Building a low-level container runtime

I love understanding the inner workings of systems. I have been working with containers for almost 2 years and I have always wanted to understand its internals. So I took some time to explore the userspace and the Kernel level implementations of the technologies that make containers possible.

I have written extensive notes on my finding and my implementations in my notes collection. The project page is available here and the implementation is available at my github : sheharyaar/container-runtime.

This blog is about my experience and the things I found interesting. So buckle up!

Experience

The first step was to figure out the workings of the namespaces userspace APIs like clone(), unshare() and setns(). I created byte-size programs and put them under playground/ folder at the repository. Once I was through with the userspace part, I explored the Kernel code related to these system calls. I also referred to many great blogs and articles, which I have mentioned in the docs itself.
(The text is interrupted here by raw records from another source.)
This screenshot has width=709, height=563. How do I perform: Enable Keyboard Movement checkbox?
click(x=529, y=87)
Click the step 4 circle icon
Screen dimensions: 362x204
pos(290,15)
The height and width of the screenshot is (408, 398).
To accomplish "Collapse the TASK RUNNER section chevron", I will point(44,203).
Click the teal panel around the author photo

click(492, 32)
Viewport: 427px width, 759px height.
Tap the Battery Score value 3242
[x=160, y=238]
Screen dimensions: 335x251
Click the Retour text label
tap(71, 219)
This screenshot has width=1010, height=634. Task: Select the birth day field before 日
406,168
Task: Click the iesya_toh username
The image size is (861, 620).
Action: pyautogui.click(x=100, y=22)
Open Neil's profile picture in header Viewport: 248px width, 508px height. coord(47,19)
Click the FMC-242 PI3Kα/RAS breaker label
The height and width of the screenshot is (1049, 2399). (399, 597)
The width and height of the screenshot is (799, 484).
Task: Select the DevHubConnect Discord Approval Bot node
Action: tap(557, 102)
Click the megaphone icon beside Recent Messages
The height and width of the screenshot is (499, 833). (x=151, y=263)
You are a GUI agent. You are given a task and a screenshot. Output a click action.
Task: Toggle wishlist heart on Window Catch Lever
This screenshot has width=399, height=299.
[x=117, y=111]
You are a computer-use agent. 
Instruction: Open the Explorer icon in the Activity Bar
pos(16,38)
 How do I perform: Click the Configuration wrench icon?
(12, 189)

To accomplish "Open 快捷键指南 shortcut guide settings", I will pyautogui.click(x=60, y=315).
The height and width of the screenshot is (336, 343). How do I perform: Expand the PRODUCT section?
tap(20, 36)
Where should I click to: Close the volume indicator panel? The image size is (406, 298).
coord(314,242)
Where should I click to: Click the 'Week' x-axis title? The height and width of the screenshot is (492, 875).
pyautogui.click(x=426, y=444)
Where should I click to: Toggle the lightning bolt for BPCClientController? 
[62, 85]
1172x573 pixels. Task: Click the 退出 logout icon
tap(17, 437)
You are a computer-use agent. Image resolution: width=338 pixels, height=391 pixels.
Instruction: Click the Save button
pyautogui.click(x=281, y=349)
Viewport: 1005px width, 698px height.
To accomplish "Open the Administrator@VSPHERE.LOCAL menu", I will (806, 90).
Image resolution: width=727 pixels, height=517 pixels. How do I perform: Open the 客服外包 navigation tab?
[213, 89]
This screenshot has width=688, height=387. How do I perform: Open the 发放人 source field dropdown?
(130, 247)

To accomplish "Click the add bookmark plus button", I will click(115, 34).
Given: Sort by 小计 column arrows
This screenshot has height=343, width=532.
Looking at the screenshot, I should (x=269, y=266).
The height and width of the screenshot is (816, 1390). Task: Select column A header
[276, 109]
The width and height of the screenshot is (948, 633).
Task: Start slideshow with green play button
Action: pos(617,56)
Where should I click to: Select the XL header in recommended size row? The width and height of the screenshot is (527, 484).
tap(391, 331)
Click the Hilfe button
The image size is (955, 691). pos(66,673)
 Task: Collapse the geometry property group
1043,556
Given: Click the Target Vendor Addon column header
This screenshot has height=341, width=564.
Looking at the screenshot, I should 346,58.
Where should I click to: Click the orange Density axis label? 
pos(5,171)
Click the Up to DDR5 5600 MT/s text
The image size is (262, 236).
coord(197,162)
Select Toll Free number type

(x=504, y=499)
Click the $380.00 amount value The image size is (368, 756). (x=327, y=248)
After this, I went deeper into namespaces and studied the nsproxy structure and it’s interaction with the system calls. My prior experience with Linux Kernel helped me understand the source code with less frustration. Exploring cgroups was the most difficult one and it was very frustrating to understand the architecture and the multiple lists used by cgroups subsystem to connect the controllers, cgroup and tasks.

Once this was done, the remaining process was easier. To start working on my implementation, I started with the good blogs by Hechao Li. For confusing topics and blockers I had to refer to lxc and runc implementations.

Interesting stuff

Prior to this undertaking, I was aware of the theory of containers, but implementing taught me a lot of new things. I spent much time debugging and understanding the effect of namespace isolation on the child process, parent process and synchronization between them. Making pivot_root work was another huge task to understand and do it correctly.

Parent and child synchronization

When you clone a process with flags like CLONE_NEWNS, CLONE_NEWIPC, CLONE_NEWNET and separation of Virtual Memory and Filesystem, you are left with few choices of process synchronizations.

What didn’t work :

IPC mechanisms like semaphores, message queues and shared memory do not work due to IPC isolation and no common memory between the child and parent (due to absence of CLONE_VM flag).
UNIX sockets could not be used since the file system was also isolated. To make this work, there needed To be a common area of FS where the socket would have to be created, leading to complex solutions. Similarly, isolation of network namespace using CLONE_NEWNET makes it difficult to use TCP or other sockets.

What worked :

pipe (verified it myself) and eventfd (not verified) are two ways that would work. I used pipe to synchronize the parent and the child process.

Why was synchronization needed ?

I was using CLONE_NEWUSER flag which creates a user namespace, so the child process has different user ID in the new namespace. To add on the difficulty, there needs to be a mapping between the host namespace / parent namespace and the container namespace for programs to make changes to the system.

If the UID 0 of the container is mapped as UID 1000 or any other non-zero value on the host, then it would not be able to make privileged changes on the host system. But if we map the UID 0 of the container to the UID 0 of the host, the container is allowed to run privileged instructions, except a few. This is how --privileged option works in Docker.

So this has to be done by the parent process after the child is cloned. So the child must wait for the parent to setup the mappings in /proc/child_pid/uid_map and corresponding gid_map files before it can exec the command provided by the user.

Cgroups

To deal with cgroup limits, I had two options:

After cloning the child, move the process to the cgroup by writing the child PID to cgroup.procs file. This is not the recommended method if we need to create a new process.
The other method was to use CLONE_INTO_CGROUP flag for clone3, which required the support of clone3 syscall in the Kernel. This made it easy to set cgroup limits and let the child be created directly into the cgroup.

Mount and pivot_root

One of the tough task was to understand and do pivot_root correctly. This was made complex by the task to mount procfs in the child namespace. After much experiment, I managed to do it correctly. I have documented in the Setting up the file-system in my notes.

Network connection with the host

The last part that I wanted to implement was a veth connection between the host network namespace as veth0 and the container as veth1. I failed here, due to my lack of experience with netlink and rtnetlink in particular. I tried using both the raw netlink socket and the libnl library, but I faced issues that I could not debug. I have added it my TODO list, which I would pickup once I get enough experience with netlink.

My notes

My notes are available here.

Thank you for reading the blog ❤️. I hope my work helped you!